### Problem description
Transcribe all of the records word for word, please, omitting the pictures.

### Data provided
------
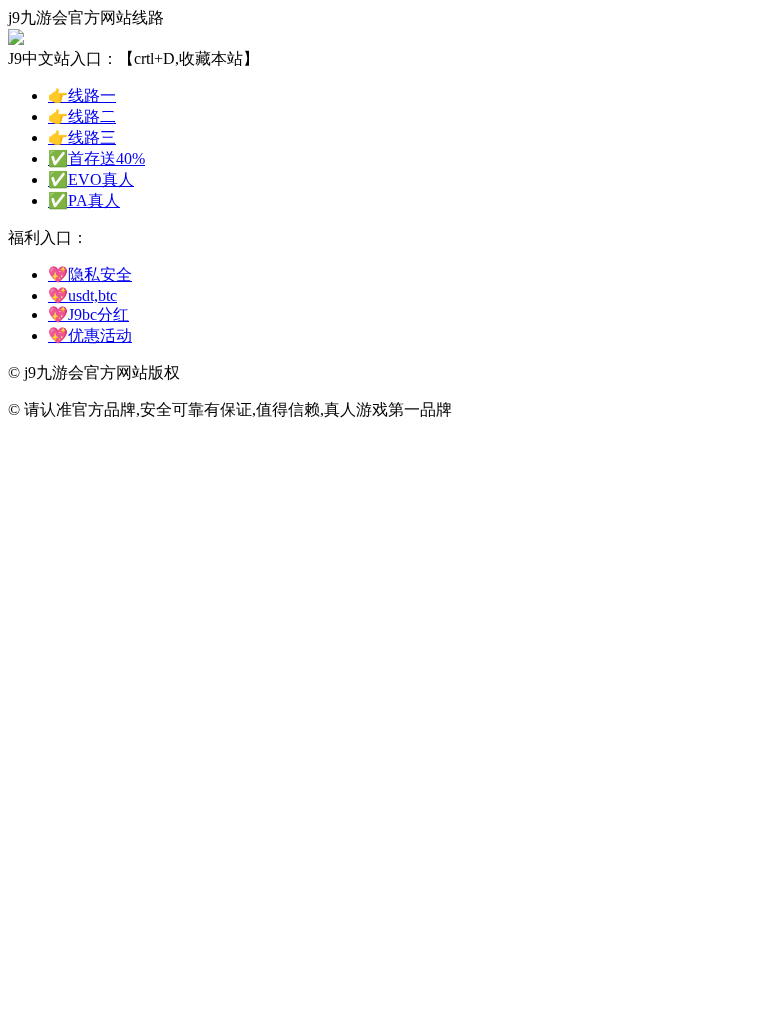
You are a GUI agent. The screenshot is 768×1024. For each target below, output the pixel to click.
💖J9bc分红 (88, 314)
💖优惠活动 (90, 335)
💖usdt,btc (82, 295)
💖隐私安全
------
### Solution for this exercise
You are a GUI agent. The screenshot is 768×1024. For each target below, output the pixel to click.
💖J9bc分红 (88, 314)
💖优惠活动 (90, 335)
💖usdt,btc (82, 295)
💖隐私安全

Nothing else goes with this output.